In this slideshow, Yo Delmar, vice president of GRC solutions at MetricStream, a global provider of governance, risk and compliance solutions (GRC), has shared her thoughts on 2014 trends and what she foresees occurring in 2015.
GRC Trends and Predictions
Click through for 2014 GRC trends and what organizations can expect in 2015, as identified by Yo Delmar, vice president of GRC solutions at MetricStream.
2014: Evolving Cyber Threats
Increasingly sophisticated cyber threats require increasingly sophisticated mitigation and response strategies. In 2014, the Heartbleed bug, along with other large-scale attacks on our nation’s businesses, dominated the media headlines, captured our attention, and instilled a sense of fear and uncertainty amongst our organizations’ IT and risk business leaders. The mounting capabilities and success rates of increasingly sophisticated and motivated actors and nation-states mean that cybersecurity has risen to the top of every strategic planning meeting and corporate agenda.
2014: Digital Wallets
Digital wallets have arrived; rapid consumer adoption and sophisticated cyber attacks are sure to follow right behind. Google Wallet and Apple Pay are game changers for consumers and businesses alike. Apple Pay has and will continue to disrupt more traditional credit card processes, controlling both the software and the device, as well as integrating with other Apple devices, such as Apple Watch. As more and more consumers adopt these advanced mobile payments options, cyber attackers will focus more energy and resources on infiltrating these systems.
2014: The GRC Journey
Organizations around the world are realizing success through a GRC journey. There has been a fundamental shift as organizations now commit to sustainable best-practice programs around governance, risk management and compliance. More organizations are expanding into new areas beyond traditional GRC into audit and IT processes, supplier governance, ethics and compliance, privacy, quality management, environmental health and safety and more. Designing and executing a successful GRC journey is more than a technology deployment – leaders now concur that it is about helping to accelerate organizational readiness, and improving business performance by managing GRC as a program, involving people, processes and technologies.
2015: Retail Security
The retail industry needs to think outside of the box when it comes to security. Unlike other industries, retailers in particular tend to have more physical and virtual environments, and more open endpoints spanning physical brick and mortar stores, points of sale, mobile apps, online websites, and APIs to/from others. Retailers, keen to better know and understand their customers, are using advanced analytics such as shopping behavior analysis and customer demographic information, and sharing this information across different groups in the organization, thereby increasing the likelihood for exposure.
2015: Corporate Insurance
Use of corporate insurance will be used to protect sensitive organizational assets from disruption and theft. In 2015, amidst the increasing prevalence of cyber threats and successful attacks, more organizations will use corporate insurance as a safeguard for their business. In turn, insurance companies have and will continue to develop sophisticated products that can keep pace with evolving technology and cyber-related risks.

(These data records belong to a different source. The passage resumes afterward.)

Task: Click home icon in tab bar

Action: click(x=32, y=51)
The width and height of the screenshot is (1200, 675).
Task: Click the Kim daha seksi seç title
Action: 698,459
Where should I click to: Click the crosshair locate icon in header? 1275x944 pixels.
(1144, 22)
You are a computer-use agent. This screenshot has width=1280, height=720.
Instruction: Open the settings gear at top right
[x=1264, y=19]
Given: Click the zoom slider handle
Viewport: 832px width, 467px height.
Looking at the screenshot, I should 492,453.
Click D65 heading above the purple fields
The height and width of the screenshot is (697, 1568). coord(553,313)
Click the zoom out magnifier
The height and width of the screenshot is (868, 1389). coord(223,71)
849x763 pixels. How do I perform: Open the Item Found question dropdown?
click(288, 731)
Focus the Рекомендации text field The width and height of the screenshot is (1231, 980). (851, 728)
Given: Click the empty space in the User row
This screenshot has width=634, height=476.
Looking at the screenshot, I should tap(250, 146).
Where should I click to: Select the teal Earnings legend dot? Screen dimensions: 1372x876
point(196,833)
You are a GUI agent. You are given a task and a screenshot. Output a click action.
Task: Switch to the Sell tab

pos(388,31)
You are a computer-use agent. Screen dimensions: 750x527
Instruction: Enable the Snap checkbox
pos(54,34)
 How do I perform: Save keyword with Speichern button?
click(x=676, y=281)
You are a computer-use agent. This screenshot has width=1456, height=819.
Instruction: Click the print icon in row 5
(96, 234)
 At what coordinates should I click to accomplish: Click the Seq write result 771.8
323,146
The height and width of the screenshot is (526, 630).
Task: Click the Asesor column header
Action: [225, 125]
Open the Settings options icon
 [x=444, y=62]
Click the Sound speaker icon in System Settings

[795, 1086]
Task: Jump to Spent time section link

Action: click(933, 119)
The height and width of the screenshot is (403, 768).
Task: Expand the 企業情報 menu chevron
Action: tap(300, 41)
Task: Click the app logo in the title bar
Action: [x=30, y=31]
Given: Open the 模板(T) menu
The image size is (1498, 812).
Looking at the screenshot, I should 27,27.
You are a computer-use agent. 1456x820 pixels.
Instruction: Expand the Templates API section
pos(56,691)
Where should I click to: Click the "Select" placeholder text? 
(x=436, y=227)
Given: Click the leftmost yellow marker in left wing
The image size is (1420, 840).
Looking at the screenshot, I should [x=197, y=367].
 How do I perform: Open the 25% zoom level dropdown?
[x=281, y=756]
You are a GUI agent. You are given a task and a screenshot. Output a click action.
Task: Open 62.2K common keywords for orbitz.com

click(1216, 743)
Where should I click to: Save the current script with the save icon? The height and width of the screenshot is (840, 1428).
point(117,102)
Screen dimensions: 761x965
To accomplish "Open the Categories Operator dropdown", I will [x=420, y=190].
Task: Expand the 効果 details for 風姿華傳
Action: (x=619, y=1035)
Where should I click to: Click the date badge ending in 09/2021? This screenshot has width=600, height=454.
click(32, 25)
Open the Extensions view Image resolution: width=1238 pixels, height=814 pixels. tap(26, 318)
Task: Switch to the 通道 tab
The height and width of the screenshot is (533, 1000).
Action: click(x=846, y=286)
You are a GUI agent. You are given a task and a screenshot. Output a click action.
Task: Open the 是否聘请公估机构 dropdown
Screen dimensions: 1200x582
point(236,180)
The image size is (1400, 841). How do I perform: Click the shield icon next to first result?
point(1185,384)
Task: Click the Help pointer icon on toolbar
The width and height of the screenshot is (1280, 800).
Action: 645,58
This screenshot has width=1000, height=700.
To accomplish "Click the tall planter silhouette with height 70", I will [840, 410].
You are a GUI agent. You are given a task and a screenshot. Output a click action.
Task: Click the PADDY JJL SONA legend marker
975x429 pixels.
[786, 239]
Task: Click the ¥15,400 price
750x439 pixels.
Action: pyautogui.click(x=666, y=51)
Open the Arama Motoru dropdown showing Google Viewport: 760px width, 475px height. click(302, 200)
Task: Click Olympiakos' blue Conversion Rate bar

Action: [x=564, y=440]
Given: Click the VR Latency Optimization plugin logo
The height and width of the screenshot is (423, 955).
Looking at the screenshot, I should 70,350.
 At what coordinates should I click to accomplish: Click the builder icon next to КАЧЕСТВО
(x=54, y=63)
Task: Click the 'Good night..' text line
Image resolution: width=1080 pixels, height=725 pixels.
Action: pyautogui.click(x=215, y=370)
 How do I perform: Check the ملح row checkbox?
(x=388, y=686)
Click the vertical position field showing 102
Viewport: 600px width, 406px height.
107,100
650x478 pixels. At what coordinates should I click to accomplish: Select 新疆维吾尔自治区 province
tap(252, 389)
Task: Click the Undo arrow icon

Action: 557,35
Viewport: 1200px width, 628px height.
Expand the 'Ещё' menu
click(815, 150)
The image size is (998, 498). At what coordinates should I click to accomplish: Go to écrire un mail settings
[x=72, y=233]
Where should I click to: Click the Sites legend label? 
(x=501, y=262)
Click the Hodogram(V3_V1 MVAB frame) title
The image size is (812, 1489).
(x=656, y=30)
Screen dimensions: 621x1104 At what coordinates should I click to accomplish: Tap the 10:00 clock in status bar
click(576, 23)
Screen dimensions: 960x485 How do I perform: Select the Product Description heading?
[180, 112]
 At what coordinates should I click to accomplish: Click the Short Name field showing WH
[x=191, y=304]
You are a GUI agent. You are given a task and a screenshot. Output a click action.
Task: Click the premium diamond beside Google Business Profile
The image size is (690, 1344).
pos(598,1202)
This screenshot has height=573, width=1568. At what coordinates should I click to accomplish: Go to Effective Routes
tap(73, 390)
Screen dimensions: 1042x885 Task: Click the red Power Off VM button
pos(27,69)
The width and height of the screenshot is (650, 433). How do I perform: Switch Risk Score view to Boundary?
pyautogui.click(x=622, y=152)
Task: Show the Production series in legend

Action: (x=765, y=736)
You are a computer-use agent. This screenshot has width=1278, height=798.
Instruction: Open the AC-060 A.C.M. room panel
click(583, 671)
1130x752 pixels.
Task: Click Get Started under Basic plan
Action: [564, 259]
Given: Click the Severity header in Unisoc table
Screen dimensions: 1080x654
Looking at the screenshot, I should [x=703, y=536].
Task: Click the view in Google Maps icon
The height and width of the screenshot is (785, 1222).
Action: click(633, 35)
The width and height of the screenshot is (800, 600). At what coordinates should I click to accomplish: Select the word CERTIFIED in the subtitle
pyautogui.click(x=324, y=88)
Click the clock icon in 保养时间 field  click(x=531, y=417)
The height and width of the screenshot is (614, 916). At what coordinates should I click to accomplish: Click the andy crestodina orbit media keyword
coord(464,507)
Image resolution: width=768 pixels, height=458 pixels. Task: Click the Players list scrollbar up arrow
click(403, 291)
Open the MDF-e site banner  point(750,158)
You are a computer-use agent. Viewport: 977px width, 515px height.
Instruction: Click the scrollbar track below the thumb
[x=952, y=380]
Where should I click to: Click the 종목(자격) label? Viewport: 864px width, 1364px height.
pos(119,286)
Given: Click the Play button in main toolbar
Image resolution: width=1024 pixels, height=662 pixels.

2015: Security Is Everyone’s Job
Information security is everyone’s job. In 2015, we will see organizations rethink their information security processes, which must become truly embedded across the business operations. We will also see stronger private and public partnerships, marked by increased collaboration and financial investment, in order to develop stronger security models that understand and address emerging threats, motives and targets.